Stored data entries:
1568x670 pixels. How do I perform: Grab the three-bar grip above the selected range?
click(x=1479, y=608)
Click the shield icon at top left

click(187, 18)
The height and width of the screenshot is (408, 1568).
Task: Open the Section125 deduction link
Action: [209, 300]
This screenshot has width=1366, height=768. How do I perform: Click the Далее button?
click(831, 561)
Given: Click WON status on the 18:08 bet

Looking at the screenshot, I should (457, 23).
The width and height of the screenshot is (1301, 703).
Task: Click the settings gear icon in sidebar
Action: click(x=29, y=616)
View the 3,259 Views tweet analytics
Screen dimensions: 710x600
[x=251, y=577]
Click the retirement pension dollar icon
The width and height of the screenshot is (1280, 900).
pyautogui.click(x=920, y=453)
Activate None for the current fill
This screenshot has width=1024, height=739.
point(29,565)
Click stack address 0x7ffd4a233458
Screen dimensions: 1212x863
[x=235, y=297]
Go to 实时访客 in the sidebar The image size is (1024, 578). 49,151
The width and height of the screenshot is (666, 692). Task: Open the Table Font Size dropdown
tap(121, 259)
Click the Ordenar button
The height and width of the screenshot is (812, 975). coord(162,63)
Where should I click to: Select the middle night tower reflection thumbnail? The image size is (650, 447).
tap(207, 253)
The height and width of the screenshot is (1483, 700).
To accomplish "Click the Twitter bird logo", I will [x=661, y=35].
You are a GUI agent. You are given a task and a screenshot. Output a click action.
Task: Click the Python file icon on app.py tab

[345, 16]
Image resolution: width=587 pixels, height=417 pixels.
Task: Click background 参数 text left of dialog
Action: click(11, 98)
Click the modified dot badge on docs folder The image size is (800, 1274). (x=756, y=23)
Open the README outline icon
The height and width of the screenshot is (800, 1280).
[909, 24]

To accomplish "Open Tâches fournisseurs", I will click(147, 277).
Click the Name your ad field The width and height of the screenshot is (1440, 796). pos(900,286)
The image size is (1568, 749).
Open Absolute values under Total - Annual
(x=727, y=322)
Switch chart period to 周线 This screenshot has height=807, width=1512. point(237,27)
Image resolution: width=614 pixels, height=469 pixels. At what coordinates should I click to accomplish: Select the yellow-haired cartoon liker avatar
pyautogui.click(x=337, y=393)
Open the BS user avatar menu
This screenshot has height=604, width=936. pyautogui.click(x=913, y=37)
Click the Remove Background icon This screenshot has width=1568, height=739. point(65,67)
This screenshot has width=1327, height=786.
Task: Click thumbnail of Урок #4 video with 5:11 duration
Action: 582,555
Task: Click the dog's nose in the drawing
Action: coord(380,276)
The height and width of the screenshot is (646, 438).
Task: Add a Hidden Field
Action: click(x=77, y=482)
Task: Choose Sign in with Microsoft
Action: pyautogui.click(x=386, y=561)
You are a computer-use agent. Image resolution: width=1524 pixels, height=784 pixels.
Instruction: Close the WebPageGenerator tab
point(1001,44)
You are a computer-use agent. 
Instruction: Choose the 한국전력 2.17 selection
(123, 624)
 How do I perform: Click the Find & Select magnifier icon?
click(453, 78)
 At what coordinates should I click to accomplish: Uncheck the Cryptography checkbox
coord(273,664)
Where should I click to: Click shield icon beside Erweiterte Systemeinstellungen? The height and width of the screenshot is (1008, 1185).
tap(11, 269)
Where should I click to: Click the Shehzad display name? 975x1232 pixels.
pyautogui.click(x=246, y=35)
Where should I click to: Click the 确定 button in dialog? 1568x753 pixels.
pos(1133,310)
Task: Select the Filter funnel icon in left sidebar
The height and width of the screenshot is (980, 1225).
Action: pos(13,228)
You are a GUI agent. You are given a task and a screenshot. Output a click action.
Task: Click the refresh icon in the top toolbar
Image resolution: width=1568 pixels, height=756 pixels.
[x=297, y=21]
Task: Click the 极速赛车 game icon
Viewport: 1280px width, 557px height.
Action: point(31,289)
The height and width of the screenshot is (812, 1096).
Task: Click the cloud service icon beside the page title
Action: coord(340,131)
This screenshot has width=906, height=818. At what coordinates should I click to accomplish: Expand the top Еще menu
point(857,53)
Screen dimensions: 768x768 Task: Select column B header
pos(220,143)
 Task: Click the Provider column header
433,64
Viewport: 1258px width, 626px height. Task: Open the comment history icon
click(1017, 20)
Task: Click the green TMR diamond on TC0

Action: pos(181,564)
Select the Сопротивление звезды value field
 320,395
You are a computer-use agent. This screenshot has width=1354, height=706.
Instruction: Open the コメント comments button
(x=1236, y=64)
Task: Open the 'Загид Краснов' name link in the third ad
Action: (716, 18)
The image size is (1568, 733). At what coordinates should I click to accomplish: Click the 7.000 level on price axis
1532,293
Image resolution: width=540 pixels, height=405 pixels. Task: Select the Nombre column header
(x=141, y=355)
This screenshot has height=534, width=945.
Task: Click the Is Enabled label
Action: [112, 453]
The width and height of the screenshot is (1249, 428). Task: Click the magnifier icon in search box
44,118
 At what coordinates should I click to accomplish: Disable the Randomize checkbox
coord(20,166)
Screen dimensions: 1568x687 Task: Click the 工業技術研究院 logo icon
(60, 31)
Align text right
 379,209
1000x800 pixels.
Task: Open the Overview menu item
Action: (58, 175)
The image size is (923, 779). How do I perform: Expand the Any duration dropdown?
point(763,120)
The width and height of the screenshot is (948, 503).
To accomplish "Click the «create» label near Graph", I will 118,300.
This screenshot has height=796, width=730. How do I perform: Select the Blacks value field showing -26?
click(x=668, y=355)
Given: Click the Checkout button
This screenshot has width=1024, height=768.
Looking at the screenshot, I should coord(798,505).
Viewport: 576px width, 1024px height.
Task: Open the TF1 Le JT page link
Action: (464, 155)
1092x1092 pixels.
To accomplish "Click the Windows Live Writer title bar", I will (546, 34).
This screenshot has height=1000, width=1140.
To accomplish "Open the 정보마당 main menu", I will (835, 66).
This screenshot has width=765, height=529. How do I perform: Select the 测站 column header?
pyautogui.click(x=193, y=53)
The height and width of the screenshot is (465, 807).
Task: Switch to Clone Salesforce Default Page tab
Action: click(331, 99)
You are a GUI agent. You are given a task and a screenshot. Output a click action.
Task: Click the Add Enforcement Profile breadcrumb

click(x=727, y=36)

■ Instructions for the task ■
Could you output every entry above exactly as it stands?

■ Worked solution ■
1568x670 pixels. How do I perform: Grab the three-bar grip above the selected range?
click(x=1479, y=608)
Click the shield icon at top left

click(187, 18)
The height and width of the screenshot is (408, 1568).
Task: Open the Section125 deduction link
Action: [209, 300]
This screenshot has width=1366, height=768. How do I perform: Click the Далее button?
click(831, 561)
Given: Click WON status on the 18:08 bet

Looking at the screenshot, I should (457, 23).
The width and height of the screenshot is (1301, 703).
Task: Click the settings gear icon in sidebar
Action: click(x=29, y=616)
View the 3,259 Views tweet analytics
Screen dimensions: 710x600
[x=251, y=577]
Click the retirement pension dollar icon
The width and height of the screenshot is (1280, 900).
pyautogui.click(x=920, y=453)
Activate None for the current fill
This screenshot has width=1024, height=739.
point(29,565)
Click stack address 0x7ffd4a233458
Screen dimensions: 1212x863
[x=235, y=297]
Go to 实时访客 in the sidebar The image size is (1024, 578). 49,151
The width and height of the screenshot is (666, 692). Task: Open the Table Font Size dropdown
tap(121, 259)
Click the Ordenar button
The height and width of the screenshot is (812, 975). coord(162,63)
Where should I click to: Select the middle night tower reflection thumbnail? The image size is (650, 447).
tap(207, 253)
The height and width of the screenshot is (1483, 700).
To accomplish "Click the Twitter bird logo", I will [x=661, y=35].
You are a GUI agent. You are given a task and a screenshot. Output a click action.
Task: Click the Python file icon on app.py tab

[345, 16]
Image resolution: width=587 pixels, height=417 pixels.
Task: Click background 参数 text left of dialog
Action: click(11, 98)
Click the modified dot badge on docs folder The image size is (800, 1274). (x=756, y=23)
Open the README outline icon
The height and width of the screenshot is (800, 1280).
[909, 24]

To accomplish "Open Tâches fournisseurs", I will click(147, 277).
Click the Name your ad field The width and height of the screenshot is (1440, 796). pos(900,286)
The image size is (1568, 749).
Open Absolute values under Total - Annual
(x=727, y=322)
Switch chart period to 周线 This screenshot has height=807, width=1512. point(237,27)
Image resolution: width=614 pixels, height=469 pixels. At what coordinates should I click to accomplish: Select the yellow-haired cartoon liker avatar
pyautogui.click(x=337, y=393)
Open the BS user avatar menu
This screenshot has height=604, width=936. pyautogui.click(x=913, y=37)
Click the Remove Background icon This screenshot has width=1568, height=739. point(65,67)
This screenshot has width=1327, height=786.
Task: Click thumbnail of Урок #4 video with 5:11 duration
Action: 582,555
Task: Click the dog's nose in the drawing
Action: coord(380,276)
The height and width of the screenshot is (646, 438).
Task: Add a Hidden Field
Action: click(x=77, y=482)
Task: Choose Sign in with Microsoft
Action: pyautogui.click(x=386, y=561)
You are a computer-use agent. Image resolution: width=1524 pixels, height=784 pixels.
Instruction: Close the WebPageGenerator tab
point(1001,44)
You are a computer-use agent. 
Instruction: Choose the 한국전력 2.17 selection
(123, 624)
 How do I perform: Click the Find & Select magnifier icon?
click(453, 78)
 At what coordinates should I click to accomplish: Uncheck the Cryptography checkbox
coord(273,664)
Where should I click to: Click shield icon beside Erweiterte Systemeinstellungen? The height and width of the screenshot is (1008, 1185).
tap(11, 269)
Where should I click to: Click the Shehzad display name? 975x1232 pixels.
pyautogui.click(x=246, y=35)
Where should I click to: Click the 确定 button in dialog? 1568x753 pixels.
pos(1133,310)
Task: Select the Filter funnel icon in left sidebar
The height and width of the screenshot is (980, 1225).
Action: pos(13,228)
You are a GUI agent. You are given a task and a screenshot. Output a click action.
Task: Click the refresh icon in the top toolbar
Image resolution: width=1568 pixels, height=756 pixels.
[x=297, y=21]
Task: Click the 极速赛车 game icon
Viewport: 1280px width, 557px height.
Action: point(31,289)
The height and width of the screenshot is (812, 1096).
Task: Click the cloud service icon beside the page title
Action: coord(340,131)
This screenshot has width=906, height=818. At what coordinates should I click to accomplish: Expand the top Еще menu
point(857,53)
Screen dimensions: 768x768 Task: Select column B header
pos(220,143)
 Task: Click the Provider column header
433,64
Viewport: 1258px width, 626px height. Task: Open the comment history icon
click(1017, 20)
Task: Click the green TMR diamond on TC0

Action: pos(181,564)
Select the Сопротивление звезды value field
 320,395
You are a computer-use agent. This screenshot has width=1354, height=706.
Instruction: Open the コメント comments button
(x=1236, y=64)
Task: Open the 'Загид Краснов' name link in the third ad
Action: (716, 18)
The image size is (1568, 733). At what coordinates should I click to accomplish: Click the 7.000 level on price axis
1532,293
Image resolution: width=540 pixels, height=405 pixels. Task: Select the Nombre column header
(x=141, y=355)
This screenshot has height=534, width=945.
Task: Click the Is Enabled label
Action: [112, 453]
The width and height of the screenshot is (1249, 428). Task: Click the magnifier icon in search box
44,118
 At what coordinates should I click to accomplish: Disable the Randomize checkbox
coord(20,166)
Screen dimensions: 1568x687 Task: Click the 工業技術研究院 logo icon
(60, 31)
Align text right
 379,209
1000x800 pixels.
Task: Open the Overview menu item
Action: (58, 175)
The image size is (923, 779). How do I perform: Expand the Any duration dropdown?
point(763,120)
The width and height of the screenshot is (948, 503).
To accomplish "Click the «create» label near Graph", I will 118,300.
This screenshot has height=796, width=730. How do I perform: Select the Blacks value field showing -26?
click(x=668, y=355)
Given: Click the Checkout button
This screenshot has width=1024, height=768.
Looking at the screenshot, I should coord(798,505).
Viewport: 576px width, 1024px height.
Task: Open the TF1 Le JT page link
Action: (464, 155)
1092x1092 pixels.
To accomplish "Click the Windows Live Writer title bar", I will (546, 34).
This screenshot has height=1000, width=1140.
To accomplish "Open the 정보마당 main menu", I will (835, 66).
This screenshot has width=765, height=529. How do I perform: Select the 测站 column header?
pyautogui.click(x=193, y=53)
The height and width of the screenshot is (465, 807).
Task: Switch to Clone Salesforce Default Page tab
Action: click(331, 99)
You are a GUI agent. You are given a task and a screenshot. Output a click action.
Task: Click the Add Enforcement Profile breadcrumb

click(x=727, y=36)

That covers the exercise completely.